February 2, 2008, Palm Desert, CA — In honor of Black History Month, throughout the month of February Time Warner Cable customers in the Coachella Valley, Morongo Valley and Banning have access to a series of special programs about the Underground Railroad and slavery in the United States.
During the 1800s, more than 100,000 enslaved people sought freedom through the Underground Railroad, a term used to describe the secret routes enslaved men, women and children took to gain their freedom. Those who escaped often obtained help and protection from people who acted as conductors and provided food and shelter along the way. Six of these “Freedom Stations” are featured in the special program series, which were created by the National Underground Railroad Freedom Center in Cincinnati, OH and are available 24 hours a day, 7 days a week on Desert Cities on Demand, channel 110.
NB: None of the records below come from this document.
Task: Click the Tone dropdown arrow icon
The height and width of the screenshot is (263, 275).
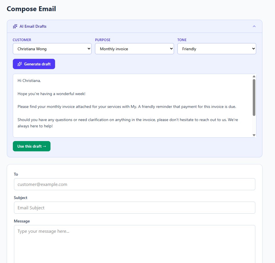Action: pyautogui.click(x=253, y=49)
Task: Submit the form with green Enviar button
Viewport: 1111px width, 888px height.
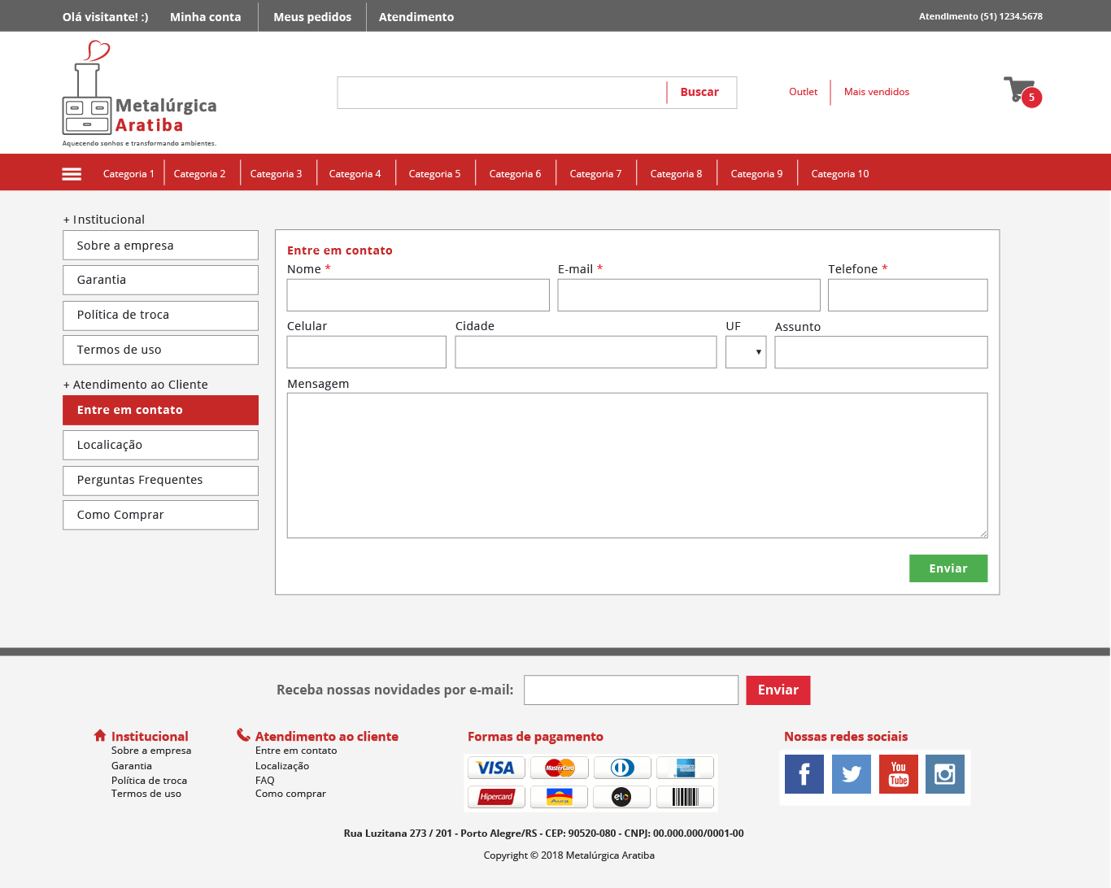Action: point(948,568)
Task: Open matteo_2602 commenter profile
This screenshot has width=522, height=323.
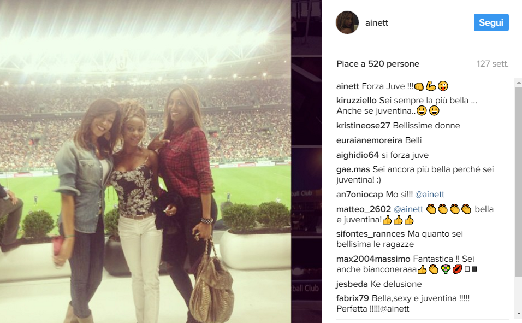Action: pyautogui.click(x=364, y=209)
A special program about the John W. Anderson Slave Pen can also be viewed. Discovered in Kentucky, this structure served as a temporary stop for some of the human beings trafficked through a network of slave traders in the middle 19th century. The Slave Pen is now on display at the National Underground Railroad Freedom Center.
1. Freedom Station 1: Cincinnati, OH
Located in a free state bordering the slaveholding state of Kentucky, and confederate state of Virginia, Cincinnati, OH was the passage to freedom for countless men, women, and children. As such, it was a hotbed for the clash of pro-slavery and abolitionist ideas. Scholars, local historians, and residents explore the people (Harriet Beecher Stowe), places (Lane Seminary), and events (Margaret Garner’s escape) that converged to make Cincinnati one of American history’s richest symbols of Freedom.
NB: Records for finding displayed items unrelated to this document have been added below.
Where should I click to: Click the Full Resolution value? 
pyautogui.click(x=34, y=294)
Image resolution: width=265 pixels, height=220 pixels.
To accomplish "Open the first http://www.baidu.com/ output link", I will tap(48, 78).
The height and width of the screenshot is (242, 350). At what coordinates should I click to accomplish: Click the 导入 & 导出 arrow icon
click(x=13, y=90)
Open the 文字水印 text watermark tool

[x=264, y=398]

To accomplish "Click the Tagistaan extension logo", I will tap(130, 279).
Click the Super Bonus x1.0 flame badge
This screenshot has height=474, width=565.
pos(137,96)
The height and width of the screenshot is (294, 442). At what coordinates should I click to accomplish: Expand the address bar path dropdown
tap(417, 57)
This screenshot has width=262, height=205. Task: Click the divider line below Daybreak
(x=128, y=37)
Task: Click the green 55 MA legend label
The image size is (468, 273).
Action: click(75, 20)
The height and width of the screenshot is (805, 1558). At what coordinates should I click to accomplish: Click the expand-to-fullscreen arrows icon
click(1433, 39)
2. Freedom Station 2: Detroit, MI/Buxton, Ontario, Canada
Just a short distance from thriving Free Black communities located in Buxton, Ontario, Canada, Detroit grew in importance as a stop along the Underground Railroad during the mid-19th Century. Scholars, local historians, and residents explore the people (Residents of Buxton), places (Second Baptist Church), and events (Fugitive Slave Act) that caused Detroit/Buxton to become an international “battleground” for Freedom).
3. Freedom Station 3: Philadelphia, PA
From the time of the Revolutionary War, Philadelphia’s community of Free Blacks and patriots had been on the front lines of the struggle for Freedom. Scholars, local historians, and residents explore the people (William Still & Richard Allen), places (Belmont Mansion), and events (Fugitive Slave Act) that elevated Philadelphia to one of the most important cities in the international movement to abolish slavery.
4. Freedom Station 4: Oberlin, OH
Conceived as an integrated community southwest of Cleveland, Oberlin, OH became a major focus of the abolitionist movement in the United States during the mid-19th Century. Scholars, local historians, and residents explore the people (Lane Rebels), places (Oberlin College), and events (Oberlin-Wellington Rescue) that converged to make Oberlin both a thought leader, and active participant, in the early Freedom Movement.
5. Freedom Station 5: Ripley, OH
Located 50 miles southeast of Cincinnati, Ripley, OH’s position just across the Ohio River from the slave-holding state of Kentucky led to its renown as a stop along the Underground Railroad. Scholars, local historians, and residents explore the people (John Parker & John Rankin), places (Liberty Hill), and events (Eliza’s escape) that converged to make Ripley an iconic symbol of Freedom’s pursuit.
6. Freedom Station 6: Rochester, NY
Just south of Lake Ontario, Rochester, NY’s location near the international border made it one of the last stops along the Underground Railroad route many followed into Canada. Scholars, local historians, and residents explore the people (Frederick Douglass & Society of Friends), places (the Frederick Douglass home), and events that converged to make Rochester an important center along New York’s Freedom Trail.
About The National Underground Railroad Freedom Center:
The National Underground Railroad Freedom Center, located in Cincinnati, Ohio, celebrates the legacy of perseverance, courage and multicultural cooperation embodied in the dramatic saga of the Underground Railroad in the years leading up to the American Civil War. Of equal importance, the Freedom Center uses exhibits and programs to educate the public about the historic and continuing struggle to establish universal freedom in both the United States and around the world. Our Internet portal is www.freedomcenter.org.